Segment Start: Supplied data
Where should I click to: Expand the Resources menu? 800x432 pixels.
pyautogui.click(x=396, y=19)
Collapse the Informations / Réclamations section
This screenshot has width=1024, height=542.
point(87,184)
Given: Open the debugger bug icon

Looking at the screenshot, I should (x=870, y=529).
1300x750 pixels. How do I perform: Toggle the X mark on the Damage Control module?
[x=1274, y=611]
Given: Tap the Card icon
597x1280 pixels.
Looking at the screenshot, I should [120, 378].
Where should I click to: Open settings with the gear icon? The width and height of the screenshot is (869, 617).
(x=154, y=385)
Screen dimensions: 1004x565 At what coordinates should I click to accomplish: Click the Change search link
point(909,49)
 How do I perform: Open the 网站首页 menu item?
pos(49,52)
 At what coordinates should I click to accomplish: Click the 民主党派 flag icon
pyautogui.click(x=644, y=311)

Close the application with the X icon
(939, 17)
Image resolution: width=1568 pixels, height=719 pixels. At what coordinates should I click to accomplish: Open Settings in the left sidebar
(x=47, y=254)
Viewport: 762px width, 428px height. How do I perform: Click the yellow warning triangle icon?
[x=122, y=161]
Segment End: Supplied data
▸ **Assignment**: Find "1300x750 pixels. How" in the entries above, then repeat its line and all lines after it exactly, down to the last line.

▸ **Response to this task**:
1300x750 pixels. How do I perform: Toggle the X mark on the Damage Control module?
[x=1274, y=611]
Given: Tap the Card icon
597x1280 pixels.
Looking at the screenshot, I should [120, 378].
Where should I click to: Open settings with the gear icon? The width and height of the screenshot is (869, 617).
(x=154, y=385)
Screen dimensions: 1004x565 At what coordinates should I click to accomplish: Click the Change search link
point(909,49)
 How do I perform: Open the 网站首页 menu item?
pos(49,52)
 At what coordinates should I click to accomplish: Click the 民主党派 flag icon
pyautogui.click(x=644, y=311)

Close the application with the X icon
(939, 17)
Image resolution: width=1568 pixels, height=719 pixels. At what coordinates should I click to accomplish: Open Settings in the left sidebar
(x=47, y=254)
Viewport: 762px width, 428px height. How do I perform: Click the yellow warning triangle icon?
[x=122, y=161]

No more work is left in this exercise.